Tasks to complete ▸
1 – Who does the NL-KR digest header name as its moderator?
2 – Copy the NL-KR digest header verbatim, starting at "[comp.ai.nlang-know-rep] NL-KR Digest" and ending at "3rd person pronoun.".

Source document ▸
>>
[comp.ai.nlang-know-rep] NL-KR Digest Volume 4 No. 58

nl-kr-request@CS.ROCHESTER.EDU (NL-KR Moderator Brad Miller) (06/16/88)
NL-KR Digest             (6/15/88 17:57:05)            Volume 4 Number 58

Today's Topics:
        Info wanted on experiences with Alvey NLP Toolkit
        Please post on NL-KR.  Thanks
        References needed for induction over concept explanations
        Help with NLP
        Shallow Parsing
        Spatio-Temporal metaphor
        Re: Genderless 3rd person pronoun.
<<
Information provided ▸
>>
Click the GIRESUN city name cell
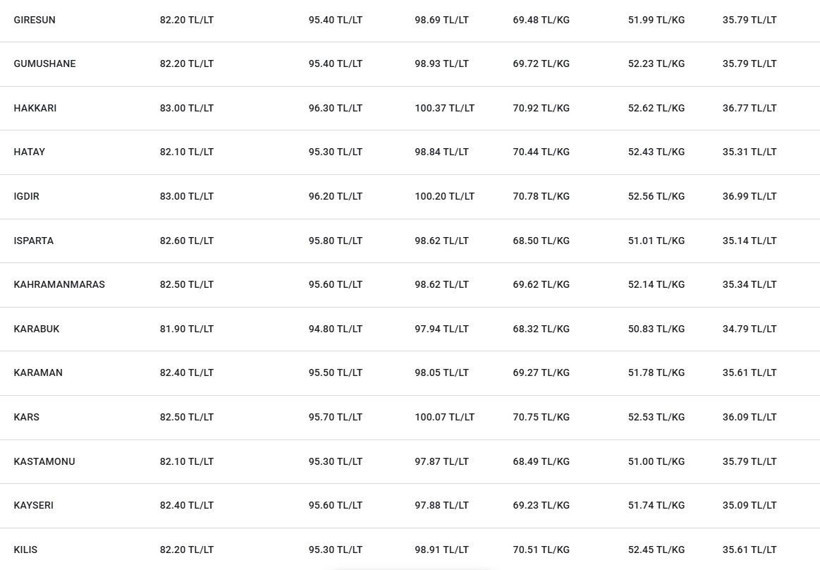 (x=35, y=20)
<<
Completed exercise ▸
1 – Brad Miller

2 –
[comp.ai.nlang-know-rep] NL-KR Digest Volume 4 No. 58

nl-kr-request@CS.ROCHESTER.EDU (NL-KR Moderator Brad Miller) (06/16/88)
NL-KR Digest             (6/15/88 17:57:05)            Volume 4 Number 58

Today's Topics:
        Info wanted on experiences with Alvey NLP Toolkit
        Please post on NL-KR.  Thanks
        References needed for induction over concept explanations
        Help with NLP
        Shallow Parsing
        Spatio-Temporal metaphor
        Re: Genderless 3rd person pronoun.